Vice President for Family Income Support Policy
Yesterday, the Republican Study Committee issued a press release announcing one of its first ideas for tackling spending: eliminating the TANF Emergency Fund, which the RSC says would save $25 billion over the next decade “by restoring welfare reform.” There are so many problems with this proposal that it’s hard to know where to begin. Here are the facts:
As we’ve explained before, the RSC’s claim that the TANF Emergency Fund “incentivizes states to increase their welfare caseloads” is simply wrong. States didn’t have to increase their caseloads to qualify for money from the fund. In fact, some states whose caseloads had sharply declined despite the recession used money from the fund to help create subsidized jobs or provide one-time assistance to families in crisis (such as help paying a back rent or utility bill for a family facing eviction).
In addition, people receiving TANF assistance funded through the Emergency Fund had to meet the same stringent work requirements imposed on other TANF recipients. They had 12 weeks to find a job — an extremely difficult task in today’s labor market — after which they had to meet their work requirement through other work activities, such as unpaid work.

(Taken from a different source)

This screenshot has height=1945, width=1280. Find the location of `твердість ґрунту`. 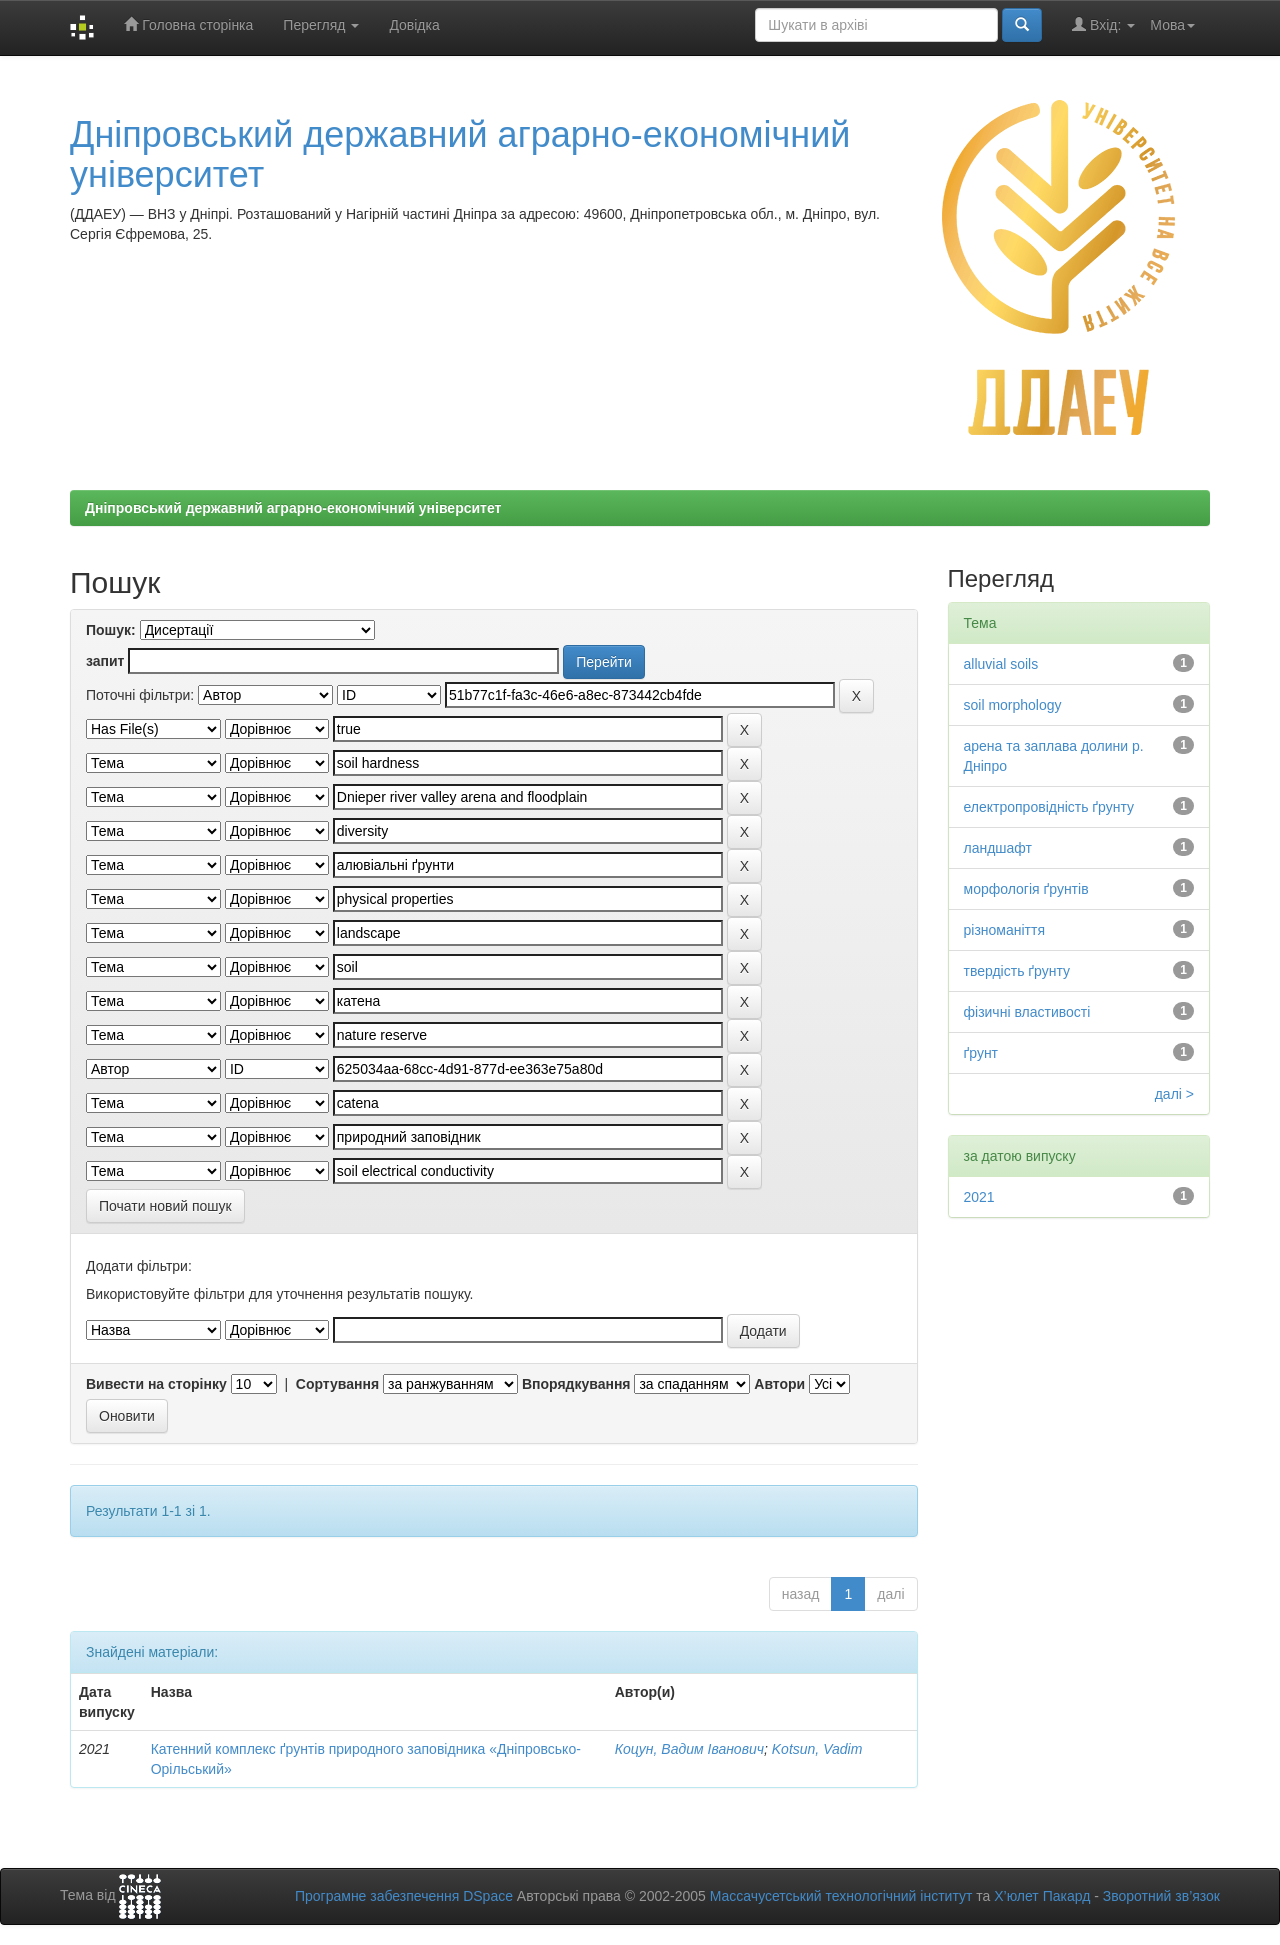

твердість ґрунту is located at coordinates (1017, 971).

A limited number of recipients were permitted to pursue short-term education and training.
The TANF Emergency Fund reduced unemployment in communities across the nation that were hard hit by the recession, and it brought businesses, non-profits, and government agencies together to provide jobs for people who were eager to work to support their families. When it ended on September 30th, tens of thousands of people lost their jobs — and more will lose their jobs by the end of the year as states scale back or close down their subsidized jobs programs. That, of course, is the exact opposite of what the economy needs right now.